Setembro Amarelo: Um Compromisso Contínuo com a Saúde Mental
Setembro Amarelo, esse movimento global de prevenção ao suicídio, nasceu de uma profunda dor e se transformou em um farol de esperança. Ele conseguiu, e isso é inegável, romper barreiras significativas e trazer à tona um tema que, por muito tempo, foi silenciado. Mas, como em toda campanha de conscientização, surge um desafio: o esvaziamento.
Quando o calendário vira e o mês de setembro chega ao fim, a intensidade da conversa sobre saúde mental tende a diminuir. E isso, infelizmente, gera um impacto contrário ao que buscamos. Dados nacionais, mostram que, em vez de uma redução sustentada nos casos de sofrimento psíquico, observamos uma concentração maior nos meses seguintes ao Setembro Amarelo. Isso não é apenas um dado; é um alerta. E esse alerta grita a urgência de ações permanentes, que vão muito além de uma sazonalidade.
O sofrimento psíquico não respeita datas ou horários. Ele pode surgir às três da manhã de uma quarta-feira, no meio de um domingo aparentemente tranquilo, ou mesmo em ambientes de aparente estabilidade financeira e profissional. Reduzir a prevenção a uma postagem nas redes sociais ou a frases de autoajuda é ignorar a complexidade abissal desse problema. A campanha é um ponto de partida, um gatilho para a discussão, mas o verdadeiro cuidado, a transformação real, acontece no dia a dia, na continuidade.
Os fatores de risco são diversos: condições de saúde mental preexistentes, uso de substâncias, histórico de trauma, luto, dor crônica. Mas não podemos ignorar os determinantes sociais e culturais que pesam de forma decisiva. Desemprego, endividamento, violência, discriminação, isolamento, o estigma social e a pressão incessante por uma imagem de sucesso ininterrupto são fardos pesados para muitos. O desafio, portanto, não é apenas clínico; é social. Vivemos em uma cultura que oferece pouquíssimo espaço para a vulnerabilidade, onde pedir ajuda ainda é, erroneamente, associado à fraqueza.
É por isso que, muitas vezes, a maior barreira não é a falta de recursos ou de profissionais qualificados. O acesso a um psicólogo ou psiquiatra pode estar a apenas uma ligação de distância. No entanto, entre a dor e o telefone, existe um muro invisível: o medo do julgamento, o estigma avassalador, o receio de que um diagnóstico ou um registro médico possa manchar uma reputação construída com tanto esforço. Essa é uma das contradições mais cruéis da nossa era: ter todas as condições para viver, mas, paradoxalmente, faltar uma única razão para se levantar da cama.
A prevenção eficaz não se constrói apenas com símbolos ou datas comemorativas.
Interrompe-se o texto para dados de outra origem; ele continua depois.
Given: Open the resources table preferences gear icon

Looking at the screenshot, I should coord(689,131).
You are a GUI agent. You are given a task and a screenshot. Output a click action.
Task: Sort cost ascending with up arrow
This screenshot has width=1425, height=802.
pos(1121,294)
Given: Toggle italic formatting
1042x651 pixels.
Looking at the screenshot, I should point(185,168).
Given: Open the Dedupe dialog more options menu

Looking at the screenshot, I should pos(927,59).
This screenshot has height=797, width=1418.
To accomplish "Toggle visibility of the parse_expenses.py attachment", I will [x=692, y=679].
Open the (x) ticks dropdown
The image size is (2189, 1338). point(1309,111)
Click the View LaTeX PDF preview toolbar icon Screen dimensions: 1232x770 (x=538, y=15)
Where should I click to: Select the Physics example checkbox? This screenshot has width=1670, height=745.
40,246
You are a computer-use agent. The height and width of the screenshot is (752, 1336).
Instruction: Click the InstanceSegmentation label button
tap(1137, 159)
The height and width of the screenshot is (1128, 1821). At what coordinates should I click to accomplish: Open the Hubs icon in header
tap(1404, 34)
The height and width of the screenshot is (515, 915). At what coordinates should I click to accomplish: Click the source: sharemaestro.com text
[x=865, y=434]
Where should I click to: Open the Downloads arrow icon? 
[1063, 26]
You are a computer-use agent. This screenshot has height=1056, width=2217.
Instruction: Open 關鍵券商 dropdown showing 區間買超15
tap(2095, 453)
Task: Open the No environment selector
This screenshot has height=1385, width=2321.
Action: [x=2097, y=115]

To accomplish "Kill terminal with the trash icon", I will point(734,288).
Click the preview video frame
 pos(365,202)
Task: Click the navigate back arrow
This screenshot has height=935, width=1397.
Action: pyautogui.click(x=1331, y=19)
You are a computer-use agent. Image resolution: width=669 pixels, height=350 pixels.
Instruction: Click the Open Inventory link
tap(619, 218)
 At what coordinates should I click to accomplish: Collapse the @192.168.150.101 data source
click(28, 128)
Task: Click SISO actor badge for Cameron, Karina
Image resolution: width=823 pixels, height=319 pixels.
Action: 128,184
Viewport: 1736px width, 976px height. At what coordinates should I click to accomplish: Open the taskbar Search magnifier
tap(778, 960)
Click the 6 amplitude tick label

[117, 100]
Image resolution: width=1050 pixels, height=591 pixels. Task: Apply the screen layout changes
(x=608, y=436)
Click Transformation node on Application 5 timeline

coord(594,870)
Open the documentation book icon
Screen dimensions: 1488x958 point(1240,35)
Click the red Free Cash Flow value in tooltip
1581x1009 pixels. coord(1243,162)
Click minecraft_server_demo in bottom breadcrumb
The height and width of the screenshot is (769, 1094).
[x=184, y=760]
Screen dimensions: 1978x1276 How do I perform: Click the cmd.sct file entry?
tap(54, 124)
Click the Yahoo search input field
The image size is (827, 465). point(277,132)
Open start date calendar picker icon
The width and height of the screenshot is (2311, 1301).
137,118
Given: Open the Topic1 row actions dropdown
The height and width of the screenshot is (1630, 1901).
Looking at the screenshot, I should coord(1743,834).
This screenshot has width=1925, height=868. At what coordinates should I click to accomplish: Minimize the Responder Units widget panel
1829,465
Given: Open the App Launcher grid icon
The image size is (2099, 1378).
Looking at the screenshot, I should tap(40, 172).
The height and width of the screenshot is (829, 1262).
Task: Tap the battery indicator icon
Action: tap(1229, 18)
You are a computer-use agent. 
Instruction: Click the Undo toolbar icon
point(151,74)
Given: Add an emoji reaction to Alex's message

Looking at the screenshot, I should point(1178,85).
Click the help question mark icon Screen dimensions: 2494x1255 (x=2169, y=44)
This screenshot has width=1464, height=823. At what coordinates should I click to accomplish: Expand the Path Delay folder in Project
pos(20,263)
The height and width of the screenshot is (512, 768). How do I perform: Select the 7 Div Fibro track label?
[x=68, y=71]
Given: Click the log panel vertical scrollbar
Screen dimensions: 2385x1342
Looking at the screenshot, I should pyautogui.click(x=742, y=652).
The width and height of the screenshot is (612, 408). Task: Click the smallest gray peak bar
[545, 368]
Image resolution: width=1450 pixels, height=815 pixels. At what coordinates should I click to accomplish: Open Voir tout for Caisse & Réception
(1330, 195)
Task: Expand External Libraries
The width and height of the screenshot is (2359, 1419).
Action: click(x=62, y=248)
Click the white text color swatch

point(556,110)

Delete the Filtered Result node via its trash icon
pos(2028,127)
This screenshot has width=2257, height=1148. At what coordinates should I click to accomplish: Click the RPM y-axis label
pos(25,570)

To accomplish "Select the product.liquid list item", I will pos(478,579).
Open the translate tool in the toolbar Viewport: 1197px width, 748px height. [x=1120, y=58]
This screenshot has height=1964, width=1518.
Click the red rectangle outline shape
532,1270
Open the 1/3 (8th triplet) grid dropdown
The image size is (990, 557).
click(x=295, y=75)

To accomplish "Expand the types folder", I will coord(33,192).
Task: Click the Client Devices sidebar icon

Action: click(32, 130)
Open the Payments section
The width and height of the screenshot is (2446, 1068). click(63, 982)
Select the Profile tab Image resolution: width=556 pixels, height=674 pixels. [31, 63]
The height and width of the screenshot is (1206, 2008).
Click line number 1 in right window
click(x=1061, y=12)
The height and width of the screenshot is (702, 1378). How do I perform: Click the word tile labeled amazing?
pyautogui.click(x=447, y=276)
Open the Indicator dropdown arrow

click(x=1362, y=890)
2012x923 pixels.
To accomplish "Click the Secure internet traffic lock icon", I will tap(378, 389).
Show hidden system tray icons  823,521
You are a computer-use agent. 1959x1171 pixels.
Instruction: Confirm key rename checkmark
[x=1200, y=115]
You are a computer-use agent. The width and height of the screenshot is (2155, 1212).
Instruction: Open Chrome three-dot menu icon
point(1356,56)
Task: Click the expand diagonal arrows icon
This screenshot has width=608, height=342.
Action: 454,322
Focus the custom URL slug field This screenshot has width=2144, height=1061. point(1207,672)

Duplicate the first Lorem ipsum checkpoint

Ela exige presença contínua, uma escuta verdadeiramente responsável e a construção de redes de apoio reais e robustas. Nosso trabalho, como clínica, é justamente oferecer esse espaço seguro e humano. Um ambiente capaz de acolher sem julgamentos, sem pressa, sustentado por protocolos clínicos sérios e uma equipe multidisciplinar preparada para lidar com a complexidade inerente ao sofrimento psíquico.
Reconhecer a complexidade da prevenção é entender que ela transcende as paredes do consultório. Ela envolve a construção de redes que conectam família, comunidade, escola, ambiente de trabalho e políticas públicas eficazes. Implica compreender que cada trajetória individual é moldada por determinantes sociais e culturais que influenciam tanto os riscos quanto as possibilidades de cuidado. E, acima de tudo, exige sustentar essa presença e esse apoio mesmo quando as grandes campanhas já não estão mais em evidência.
O Setembro Amarelo tem, sim, sua relevância inegável: ele rompe silêncios e coloca o tema da saúde mental na pauta. Mas ele se torna insuficiente se ficar restrito a apenas um mês. O cuidado em saúde mental precisa ser contínuo, estruturado e, acima de tudo, integrado. Que o amarelo não seja apenas uma cor no calendário, mas um lembrete diário e constante de que cada vida carrega uma história que merece ser escutada com seriedade, empatia e compromisso. Prevenir não é uma campanha; é um compromisso. Um compromisso que se traduz em presença real, escuta qualificada e políticas duradouras que transformam vidas.